By Ana Ceballos, The News Service of Florida
ORLANDO — The Florida Democratic Party’s biggest event of the year wrapped up this weekend with a debate over whether the party should push for semi-open primaries and Election Day voter registration as soon as 2020.
The issues were considered as Democrats plot ways to win the nation’s largest battleground state in next year’s presidential election and focus on registering voters and fixing mistakes made in 2018.
However, only one of the proposals was backed by the party’s executive committee, which endorsed a resolution that would allow Floridians to register to vote and cast ballots on Election Day.
That resolution would require the Republican-controlled Legislature and Gov. Ron DeSantis to approve changes to state election laws.
“It is unrealistic to expect this Republican Legislature to pass such a progressive initiative,” said former Miami-Dade County Democratic Party Chairman Juan Cuba, who has recently voiced concerns with current party leadership.
Even those who supported the resolution saw it as more of a symbolic effort to increase voter participation in next year’s elections, rather than a do-able plan.
“I think this is more a statement of principle,” said Sen. Gary Farmer, a Fort Lauderdale Democrat who added he does not see Republican lawmakers passing such a bill. “The only thing we can control on our own is the primary process.”
High-profile Democratic figures and some party activists are seeking to revamp how primaries work in Florida, the nation’s largest swing state. They want to allow non-party affiliated voters to cast ballots in Democratic primaries. The proposal, pushed by Miami-Dade Democrats, did not receive the necessary support to pass Sunday as the state party ended its annual Leadership Blue weekend gathering.
“I think the vast majority of the room was opposed based on the standing ovation given by the public,” Farmer said. “The Rules Committee will do a deeper dive.”
Support is building for the proposal, however. Former Congresswoman and 2018 gubernatorial candidate Gwen Graham tweeted Monday that non-party affiliated voters “should be able to vote in Florida’s primaries in all 67 counties.” Sen. Annette Taddeo, D-Miami, also backs the idea.
“As a proud Democrats, Ds will end up with stronger general election candidates and more wins when it matters — in November,” Graham tweeted.
Steve Simeonidis, chairman of the Miami-Dade Democrats, wanted the state party to change its rules to allow non-party affiliated registered voters to cast ballots in all Democratic primaries, including the presidential primary scheduled for March 17.
If the resolution would have been approved, Simeonidis said, the first step would have been to inform the Florida secretary of state about the change.
“They would likely not permit it, as it’s counter to Florida statute,” he said. “We would sue, and win based on clear precedent from the United States Supreme Court in Tashjian v. Republican Party.”
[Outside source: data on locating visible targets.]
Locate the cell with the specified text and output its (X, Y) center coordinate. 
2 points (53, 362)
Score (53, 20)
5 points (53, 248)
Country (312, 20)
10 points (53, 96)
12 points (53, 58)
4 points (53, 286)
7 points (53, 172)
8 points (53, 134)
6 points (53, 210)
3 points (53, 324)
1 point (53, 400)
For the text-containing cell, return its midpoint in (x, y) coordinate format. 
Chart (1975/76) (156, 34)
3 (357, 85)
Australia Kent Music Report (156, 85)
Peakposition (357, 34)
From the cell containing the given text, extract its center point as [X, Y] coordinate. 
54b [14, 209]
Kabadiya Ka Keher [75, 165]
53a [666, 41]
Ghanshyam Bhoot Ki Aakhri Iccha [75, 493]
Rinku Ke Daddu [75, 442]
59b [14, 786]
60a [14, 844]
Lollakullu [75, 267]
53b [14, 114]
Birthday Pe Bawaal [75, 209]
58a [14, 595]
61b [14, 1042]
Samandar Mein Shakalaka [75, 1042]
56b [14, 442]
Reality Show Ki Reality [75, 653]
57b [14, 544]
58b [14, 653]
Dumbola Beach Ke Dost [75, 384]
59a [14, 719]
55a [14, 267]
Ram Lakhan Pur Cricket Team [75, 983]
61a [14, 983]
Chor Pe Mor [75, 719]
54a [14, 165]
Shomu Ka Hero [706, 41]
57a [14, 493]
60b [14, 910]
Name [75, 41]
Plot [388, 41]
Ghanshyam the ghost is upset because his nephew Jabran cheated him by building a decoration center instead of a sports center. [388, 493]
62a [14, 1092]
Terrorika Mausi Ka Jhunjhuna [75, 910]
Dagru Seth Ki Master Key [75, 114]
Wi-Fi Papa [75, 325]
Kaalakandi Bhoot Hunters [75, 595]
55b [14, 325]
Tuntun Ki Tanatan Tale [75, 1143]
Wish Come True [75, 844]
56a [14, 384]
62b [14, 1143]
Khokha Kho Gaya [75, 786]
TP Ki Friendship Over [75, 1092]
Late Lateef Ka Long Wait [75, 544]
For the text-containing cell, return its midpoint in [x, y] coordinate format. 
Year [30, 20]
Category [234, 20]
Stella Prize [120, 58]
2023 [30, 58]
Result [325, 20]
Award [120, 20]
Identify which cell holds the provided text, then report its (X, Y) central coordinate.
In that 1986 case, the U.S. Supreme Court ruled in favor of Connecticut Republicans, who alleged a state law mandating only registered party members could participate in primary elections violated the party’s rights as guaranteed in the U.S. Constitution. The court ruled 5-4 in favor of Republicans, finding that Connecticut law infringed on those rights.
Cuba said he supports a semi-open primary in Florida because it could enfranchise 3 million voters, which includes hundreds of thousands of black and Hispanic voters. But Matthew Isbell, a veteran Democratic consultant, argued allowing non-party affiliated voters to cast ballots in the primary could dilute the black vote, because fewer black voters are NPAs.
“The large majority of these (non-affiliated) voters agree with us on policy, but they have lost hope in our broken political system,” Cuba said. “We shouldn’t punish them for that. We need to meet them where they are.”
Isbell said a red flag in the Miami-Dade party’s proposal was a reference to California’s primary system. California’s “jungle primary” allows the top two candidates with the most votes to face off in the general election, regardless of party.
“This can lead to two folks from the same party advancing, which may sound good in a safe seat, but can also happen in a swing area or statewide depending how many candidates run,” Isbell said.
Isbell added that he would be in favor of allowing non-party affiliated voters to have a say in primary elections but made clear he is against letting members of parties help pick nominees for their opponents.
“This can lead to shenanigans,” he said. “They shouldn’t be referencing California because depending on the context, we are talking a different system. That’s a great way to lead to confusion.”
For Farmer, his opposition came down to the “fundamental” idea that Democrats should nominate their nominee and Republicans should nominate theirs, rather than let outsiders chime in.
“Consider the word primary, it is party-based,” he said. “We have parties for a reason.”